The relationship between the Boy Scouts of America and Norman Rockwell spanned more than six decades, spawning dozen of commissioned coming-of-age portraits that evoke virtue, valor, and Americana.

However, in the face of tens of thousands of sexual abuse allegations, the debt-saddled organization is ready to do the unthinkable: sell its collection of Rockwell’s art.

In a reorganization plan filed in federal bankruptcy court in Delaware this week, the Boy Scouts listed nearly 60 Rockwell works of art that, if sold, would help raise money for a settlement fund of at least $ 300 million for victims of sexual abuse.

The names of the images include “The Right Way,” “On My Honor,” and “I’ll Do My Best”. The years they were completed range from 1916 to a lithograph in 1976, two years before Rockwell’s death in 1978.

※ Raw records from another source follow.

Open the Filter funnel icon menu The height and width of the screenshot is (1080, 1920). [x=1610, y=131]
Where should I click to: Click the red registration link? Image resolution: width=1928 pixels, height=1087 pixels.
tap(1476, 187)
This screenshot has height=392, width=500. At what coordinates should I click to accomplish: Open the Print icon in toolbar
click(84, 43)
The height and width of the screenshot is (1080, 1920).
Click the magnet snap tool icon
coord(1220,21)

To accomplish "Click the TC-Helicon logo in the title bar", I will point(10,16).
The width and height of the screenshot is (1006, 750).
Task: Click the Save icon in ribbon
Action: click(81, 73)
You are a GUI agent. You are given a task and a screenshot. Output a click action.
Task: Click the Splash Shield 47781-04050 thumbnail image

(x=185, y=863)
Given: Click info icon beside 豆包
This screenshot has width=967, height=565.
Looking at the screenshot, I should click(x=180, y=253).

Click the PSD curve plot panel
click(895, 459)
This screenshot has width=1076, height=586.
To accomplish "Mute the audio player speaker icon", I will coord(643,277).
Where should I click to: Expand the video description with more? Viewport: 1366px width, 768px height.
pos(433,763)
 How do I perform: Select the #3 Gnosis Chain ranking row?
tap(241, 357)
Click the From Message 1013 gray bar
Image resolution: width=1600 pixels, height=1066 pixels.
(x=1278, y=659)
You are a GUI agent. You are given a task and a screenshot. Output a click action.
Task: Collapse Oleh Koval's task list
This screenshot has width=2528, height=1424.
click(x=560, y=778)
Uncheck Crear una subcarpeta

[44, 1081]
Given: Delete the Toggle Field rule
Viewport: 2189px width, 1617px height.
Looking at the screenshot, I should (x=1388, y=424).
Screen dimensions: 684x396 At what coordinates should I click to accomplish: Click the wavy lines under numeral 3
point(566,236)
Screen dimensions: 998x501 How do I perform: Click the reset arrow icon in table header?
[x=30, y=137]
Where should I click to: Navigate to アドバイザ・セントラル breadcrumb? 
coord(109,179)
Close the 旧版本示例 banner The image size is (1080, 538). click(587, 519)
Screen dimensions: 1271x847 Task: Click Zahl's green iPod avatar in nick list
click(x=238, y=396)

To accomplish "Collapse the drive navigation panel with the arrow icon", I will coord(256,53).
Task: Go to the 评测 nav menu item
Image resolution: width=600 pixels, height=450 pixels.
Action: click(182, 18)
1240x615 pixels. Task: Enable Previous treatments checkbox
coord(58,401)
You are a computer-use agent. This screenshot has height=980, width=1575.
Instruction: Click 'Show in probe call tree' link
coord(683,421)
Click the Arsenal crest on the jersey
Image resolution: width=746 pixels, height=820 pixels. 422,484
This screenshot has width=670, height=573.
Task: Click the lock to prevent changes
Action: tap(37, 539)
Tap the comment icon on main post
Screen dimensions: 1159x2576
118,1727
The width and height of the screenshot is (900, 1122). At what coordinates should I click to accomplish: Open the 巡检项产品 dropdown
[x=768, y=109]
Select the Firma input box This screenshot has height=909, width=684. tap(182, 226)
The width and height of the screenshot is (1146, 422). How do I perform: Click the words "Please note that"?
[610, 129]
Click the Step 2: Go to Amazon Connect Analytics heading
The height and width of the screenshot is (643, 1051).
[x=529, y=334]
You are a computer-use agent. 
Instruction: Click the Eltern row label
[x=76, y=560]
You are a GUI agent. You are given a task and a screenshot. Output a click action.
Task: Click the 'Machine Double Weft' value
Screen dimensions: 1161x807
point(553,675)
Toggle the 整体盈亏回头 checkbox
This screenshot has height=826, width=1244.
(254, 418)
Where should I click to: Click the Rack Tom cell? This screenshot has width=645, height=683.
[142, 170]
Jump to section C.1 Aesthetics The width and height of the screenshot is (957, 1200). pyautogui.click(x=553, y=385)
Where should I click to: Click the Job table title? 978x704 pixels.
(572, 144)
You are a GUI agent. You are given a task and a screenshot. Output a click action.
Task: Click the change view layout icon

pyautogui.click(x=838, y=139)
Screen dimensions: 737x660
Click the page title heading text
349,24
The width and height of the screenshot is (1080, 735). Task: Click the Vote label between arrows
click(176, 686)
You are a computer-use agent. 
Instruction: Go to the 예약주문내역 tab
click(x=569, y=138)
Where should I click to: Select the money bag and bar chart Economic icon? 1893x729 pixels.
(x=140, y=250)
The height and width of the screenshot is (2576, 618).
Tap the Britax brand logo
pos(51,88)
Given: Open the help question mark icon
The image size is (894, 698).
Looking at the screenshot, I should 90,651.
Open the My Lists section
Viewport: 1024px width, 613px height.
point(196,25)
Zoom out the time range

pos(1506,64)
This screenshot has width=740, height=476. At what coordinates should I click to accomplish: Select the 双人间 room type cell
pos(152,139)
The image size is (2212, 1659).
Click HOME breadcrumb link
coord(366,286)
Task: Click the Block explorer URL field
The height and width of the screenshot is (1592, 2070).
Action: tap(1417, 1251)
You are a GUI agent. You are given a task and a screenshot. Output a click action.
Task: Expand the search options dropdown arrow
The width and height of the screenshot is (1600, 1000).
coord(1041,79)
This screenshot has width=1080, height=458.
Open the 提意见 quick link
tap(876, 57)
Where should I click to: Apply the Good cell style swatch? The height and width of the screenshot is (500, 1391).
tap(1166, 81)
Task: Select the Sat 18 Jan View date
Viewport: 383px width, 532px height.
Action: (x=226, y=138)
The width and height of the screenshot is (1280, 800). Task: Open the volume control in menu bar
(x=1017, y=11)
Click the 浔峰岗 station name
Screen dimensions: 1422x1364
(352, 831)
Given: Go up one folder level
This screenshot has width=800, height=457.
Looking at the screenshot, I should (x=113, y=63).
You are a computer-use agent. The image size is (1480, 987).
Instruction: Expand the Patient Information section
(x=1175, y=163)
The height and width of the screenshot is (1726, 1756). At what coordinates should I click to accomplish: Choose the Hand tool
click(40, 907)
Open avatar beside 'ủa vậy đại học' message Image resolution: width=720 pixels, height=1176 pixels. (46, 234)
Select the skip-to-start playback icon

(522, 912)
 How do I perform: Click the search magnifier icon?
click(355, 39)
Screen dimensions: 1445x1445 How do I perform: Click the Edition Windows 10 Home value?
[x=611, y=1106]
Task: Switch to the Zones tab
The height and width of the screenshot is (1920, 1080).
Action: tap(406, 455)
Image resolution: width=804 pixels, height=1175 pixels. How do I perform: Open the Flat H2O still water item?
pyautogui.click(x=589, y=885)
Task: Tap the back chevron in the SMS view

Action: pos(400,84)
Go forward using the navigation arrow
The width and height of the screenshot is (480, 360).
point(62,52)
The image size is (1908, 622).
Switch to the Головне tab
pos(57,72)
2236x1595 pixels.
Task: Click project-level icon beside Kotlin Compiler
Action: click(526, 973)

“The plan shows that significant progress has been made as we continue to work with all parties to achieve our strategy of ensuring fair compensation for the victims and meeting our other financial commitments so that we can continue to be youth in years to come can serve, “the boy scouts said in an email statement on Tuesday evening.

Last February, the organization filed for bankruptcy protection after facing an avalanche of sexual abuse claims that has now risen to more than 82,000 cases.

It was not immediately clear whether and for how much the collection had been valued. Monday’s 379-page court record did not include values ​​for each artwork, and the Boy Scouts did not explain how much the organization would seek for the collection.

Many of the paintings are oil on canvas and were commissioned over the decades by the Boy Scouts who first commissioned Rockwell to illustrate “The Boy Scout’s Hike Book” in 1912. He soon became the art editor of Boys’ Life as the organization’s monthly magazine was phoned at the time.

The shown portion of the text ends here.